Daniel Arsham (b. 1980, Cleveland) lives and works in New York. Arsham’s aesthetic is rooted in his concept of fictional archaeology. Working with sculpture, drawing, architecture, and film, he creates liminal situations by staging what he refers to as “future archaeology.” These works imagine a future world from which we may re-examine our present. These haunting, yet playful visions straddle romanticism and pop art. The artist’s work has been shown in many prestigious institutions, including MoMA PS1, the New Museum in New York, and the Museum of Contemporary Art in Miami, among others.


Philip Tinari (Director, UCCA Center for Contemporary Art, CEO, UCCA Group)

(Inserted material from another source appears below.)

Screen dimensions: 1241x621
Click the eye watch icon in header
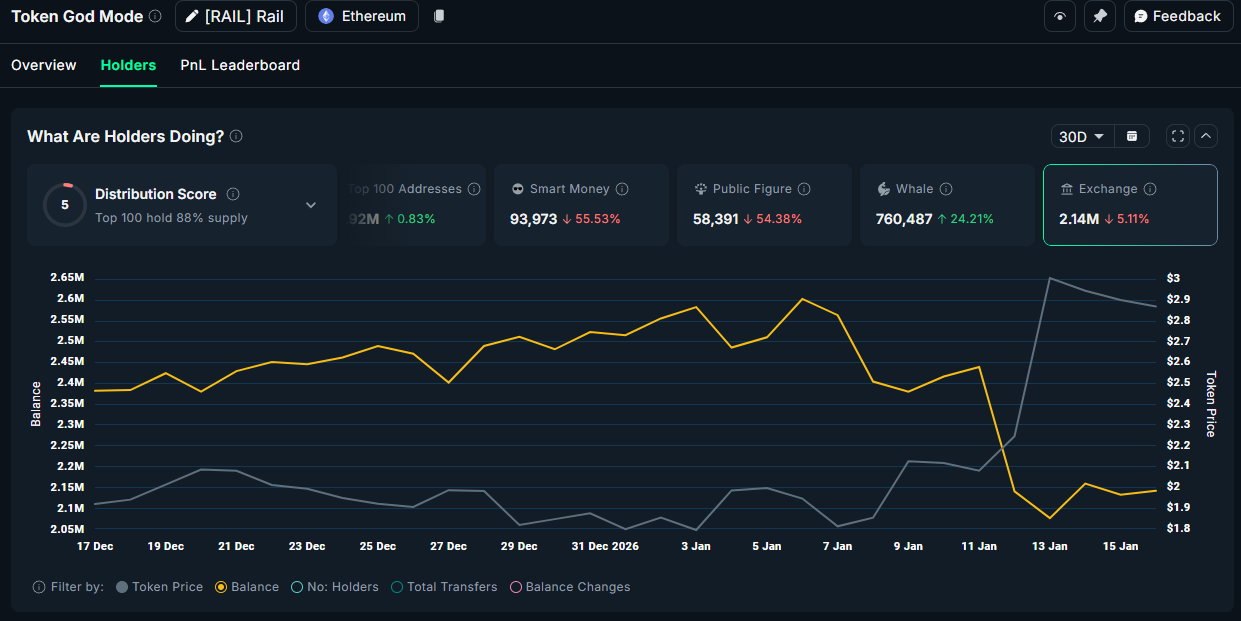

Since coming to UCCA in 2011, Philip Tinari has led its transformation from a founder-owned private museum into an accredited museum across multiple locations, a public foundation, and a family of art-driven enterprises. During his tenure, UCCA has mounted more than seventy exhibitions and thousands of public programs, bringing artistic voices established and emerging, Chinese and international, to an audience of over a million visitors each year. From 2009 to 2012 he founded and edited LEAP, the first internationally distributed, bilingual magazine of contemporary art in China. He is a contributing editor of Artforum and launched the magazine’s Chinese edition in 2008. Having written extensively on contemporary art in China, he was co-curator of the 2017 exhibition Art and China after 1989: Theater of the World at the Solomon R. Guggenheim Museum in New York. Based in Beijing since 2001 and fluent in Mandarin, Tinari is a World Economic Forum Young Global Leader and a fellow of the Public Intellectuals Program of the National Committee on US-China Relations. He holds degrees from Duke and Harvard and is currently completing a doctorate at Oxford.